En Villena, los ciudadanos ya pueden respirar tranquilos. Después de años de misterio urbano —¿de dónde salen exactamente esas sospechosas “minas” en aceras y parques?— el problema parece haber entrado por fin en la agenda institucional. Y no de cualquier manera: con recursos públicos, campañas y medidas municipales. Porque si algo merece atención administrativa en pleno siglo XXI, es la caca de perro.
Mientras algunos ingenuos creían que sus impuestos se destinaban a asuntos menores como infraestructuras, vivienda o transporte, la realidad municipal demuestra que la prioridad está mucho más cerca del suelo. Literalmente. El objetivo es claro: concienciar a los dueños de mascotas para que recojan los excrementos de sus perros. Una idea revolucionaria que, curiosamente, podría resumirse en un gesto de cinco segundos y una bolsa.

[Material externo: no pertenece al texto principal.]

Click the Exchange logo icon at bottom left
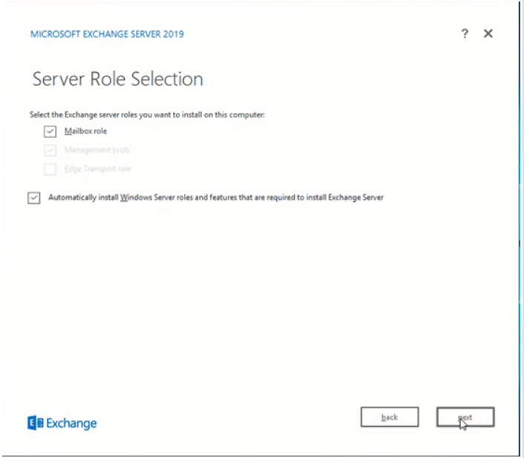 36,423
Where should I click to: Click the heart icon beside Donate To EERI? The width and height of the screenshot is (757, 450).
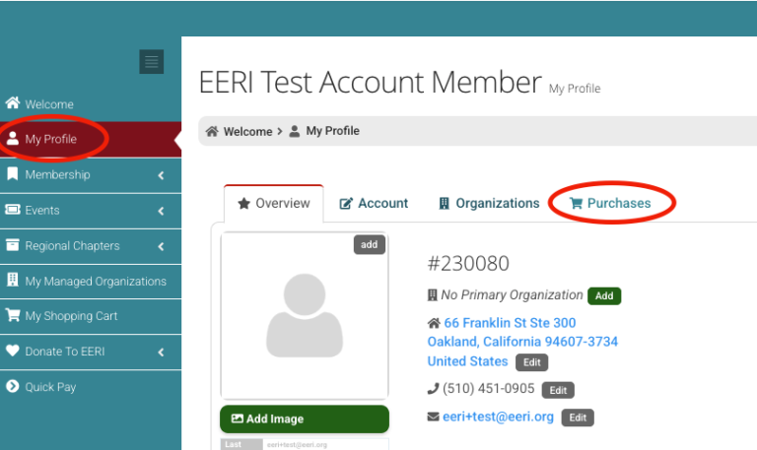(x=13, y=352)
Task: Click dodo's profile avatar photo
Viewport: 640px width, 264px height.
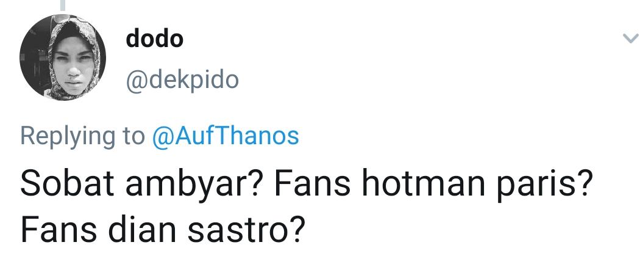Action: point(63,58)
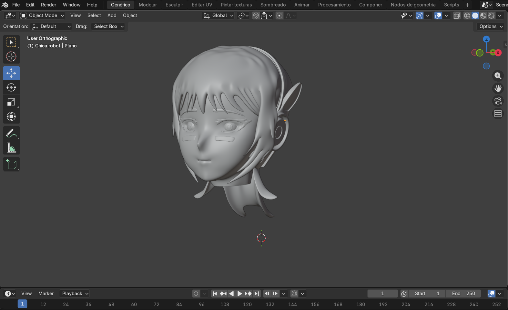
Task: Click the End frame field showing 250
Action: 463,294
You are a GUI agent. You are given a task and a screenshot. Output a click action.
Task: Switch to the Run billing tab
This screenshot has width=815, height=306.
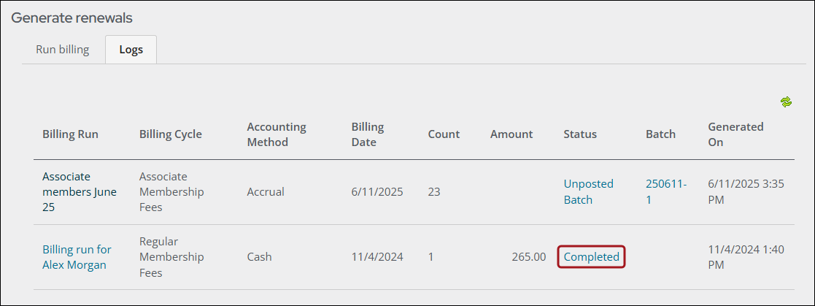pyautogui.click(x=62, y=50)
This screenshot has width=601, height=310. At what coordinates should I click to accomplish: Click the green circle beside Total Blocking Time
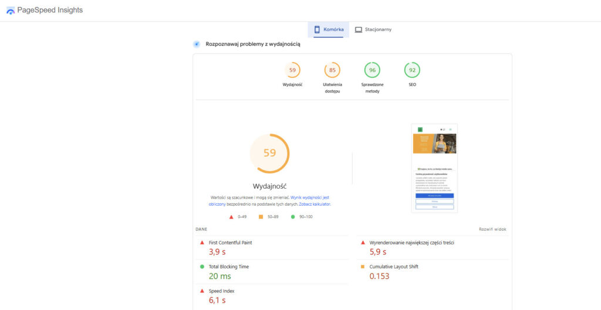[x=202, y=267]
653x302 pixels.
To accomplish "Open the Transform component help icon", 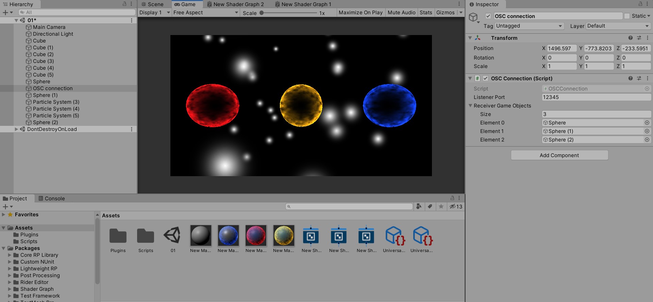I will pyautogui.click(x=630, y=38).
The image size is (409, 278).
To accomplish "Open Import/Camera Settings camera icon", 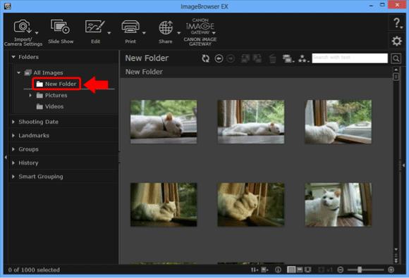I will point(23,26).
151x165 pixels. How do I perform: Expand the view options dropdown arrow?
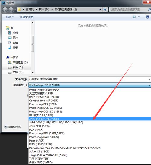point(139,17)
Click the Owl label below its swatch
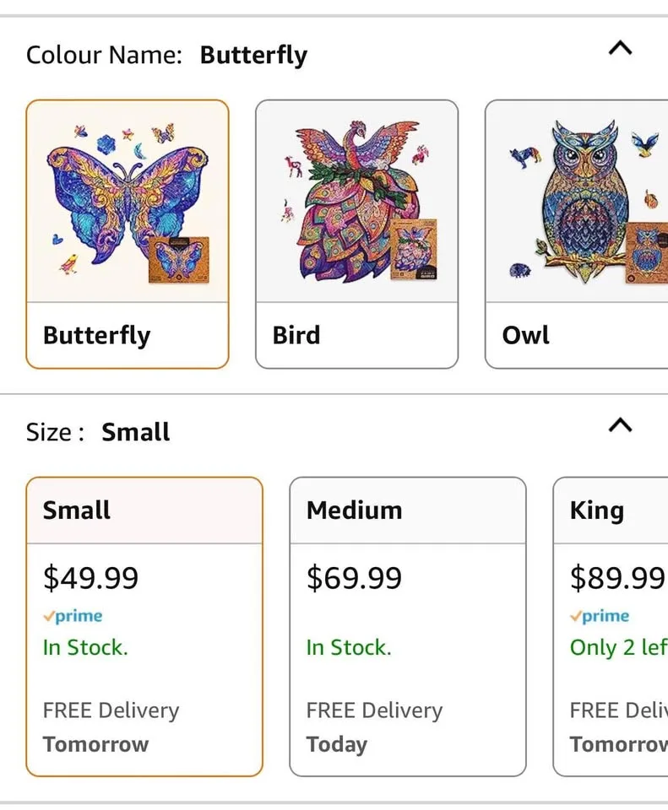 pyautogui.click(x=524, y=335)
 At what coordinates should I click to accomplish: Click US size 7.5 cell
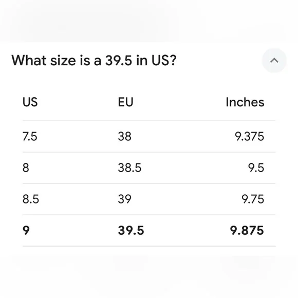(x=30, y=137)
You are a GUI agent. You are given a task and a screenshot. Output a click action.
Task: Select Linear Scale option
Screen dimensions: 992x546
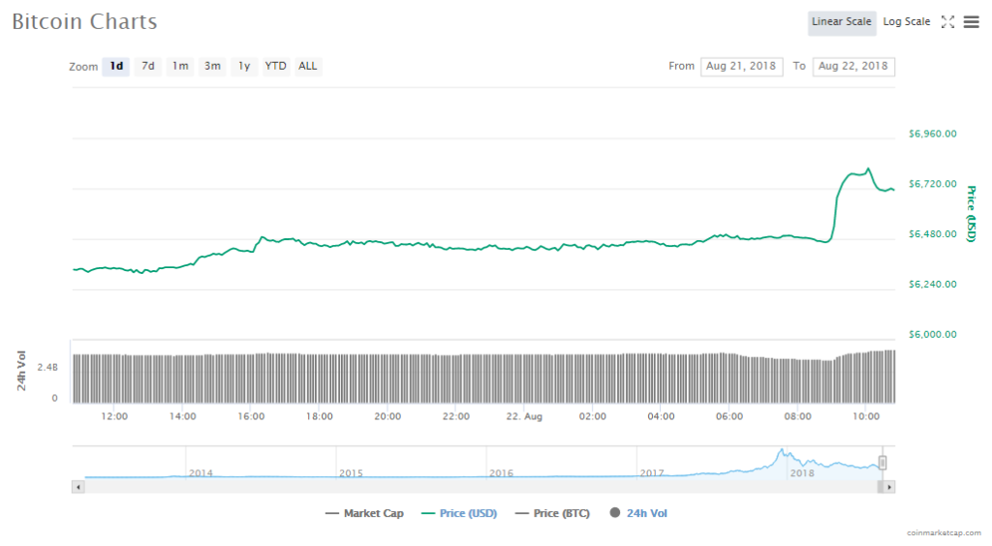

Pero no sería lo mismo sin el toque institucional. Por eso, la estrategia suele incluir cartelería, campañas informativas, dispensadores de bolsas, señalización en parques y quizá alguna iniciativa pedagógica destinada a recordar lo que, hasta ahora, parecía un secreto bien guardado: que los perros tienen dueño.

Los vecinos, mientras tanto, observan el despliegue con mezcla de sorpresa y cierto humor resignado. Porque nada refleja mejor la vida municipal que comprobar cómo un problema de civismo individual puede transformarse en un asunto de gestión pública con presupuesto incluido.
Eso sí, conviene reconocerlo: la causa es noble. Al fin y al cabo, mantener las calles limpias beneficia a todos. La duda que algunos contribuyentes se hacen —mientras esquivan obstáculos en la acera— es si el plan definitivo llegará algún día o si el siguiente paso será un departamento especializado en arqueología canina urbana.
Hasta entonces, los ciudadanos de Villena pueden caminar con una nueva tranquilidad: sus impuestos están trabajando duro para combatir un enemigo silencioso, pequeño pero persistente. Un adversario que, como todos saben, aparece misteriosamente en la calle… justo después de que alguien paseando a su perro mire hacia otro lado.